La rentabilidad del bono sudafricano a 10 años subió hasta alrededor del 8,50%, su nivel más alto desde mediados de abril, mientras los inversores evaluaban las últimas cifras de inflación y sus implicaciones para la trayectoria futura de las tasas de interés. La tasa de inflación anual en Sudáfrica aumentó ligeramente hasta el 3,1% en marzo desde el 3,0% en febrero, manteniéndose cerca del objetivo del 3% del South African Reserve Bank (SARB) e indicando que las presiones sobre los precios siguen relativamente contenidas.
No obstante, se espera que el aumento de los costos de los combustibles vinculado al conflicto en Oriente Medio impulse la inflación al alza a partir de abril. Al presentar la Monetary Policy Review de abril de 2026, el gobernador Lesetja Kganyago reafirmó que el banco central mantiene un firme compromiso con su objetivo de inflación del 3%, incluso cuando un nuevo shock global amenaza con nublar las perspectivas.

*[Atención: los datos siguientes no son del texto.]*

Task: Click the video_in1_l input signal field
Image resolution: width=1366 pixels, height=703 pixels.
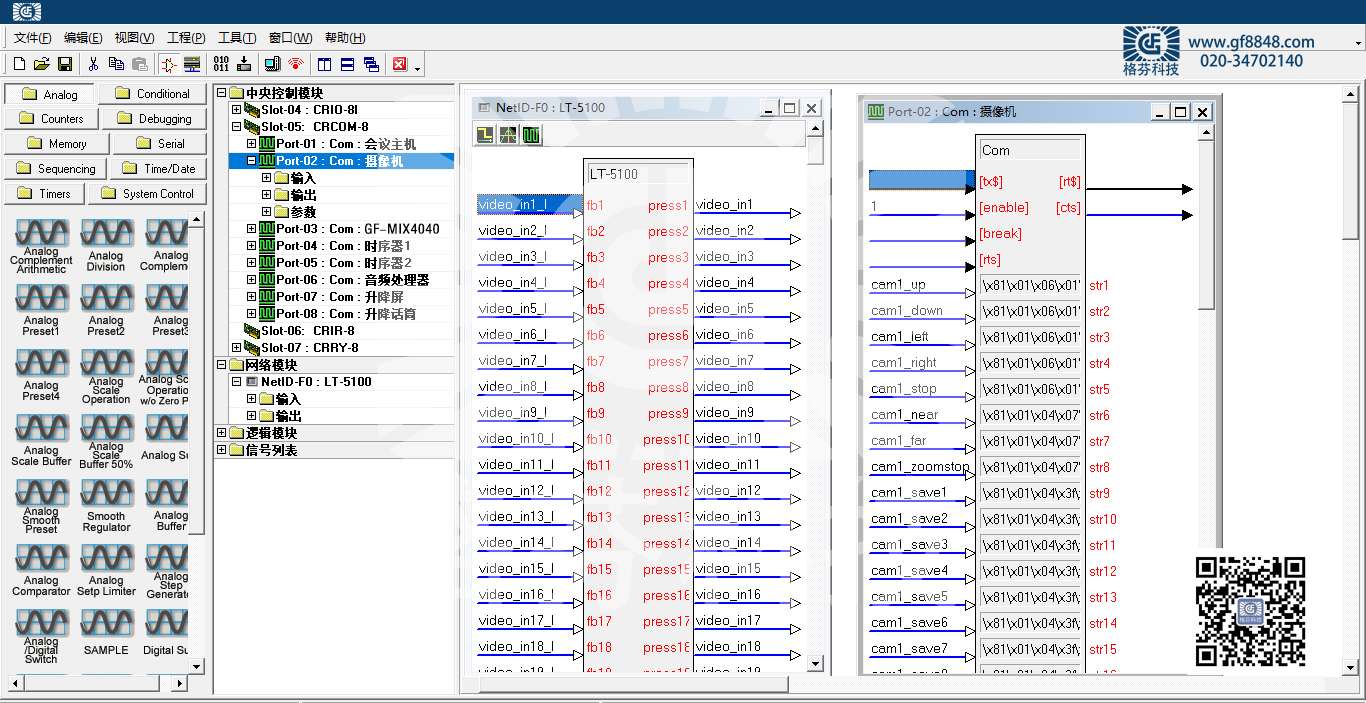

El SARB prevé que la inflación general sea más alta en el corto plazo, con un promedio del 3,7% este año, antes de regresar gradualmente al objetivo hacia finales de 2027. Kganyago señaló una postura de política más cautelosa y advirtió que “en general, es probable que las tasas de interés se mantengan elevadas durante más tiempo”.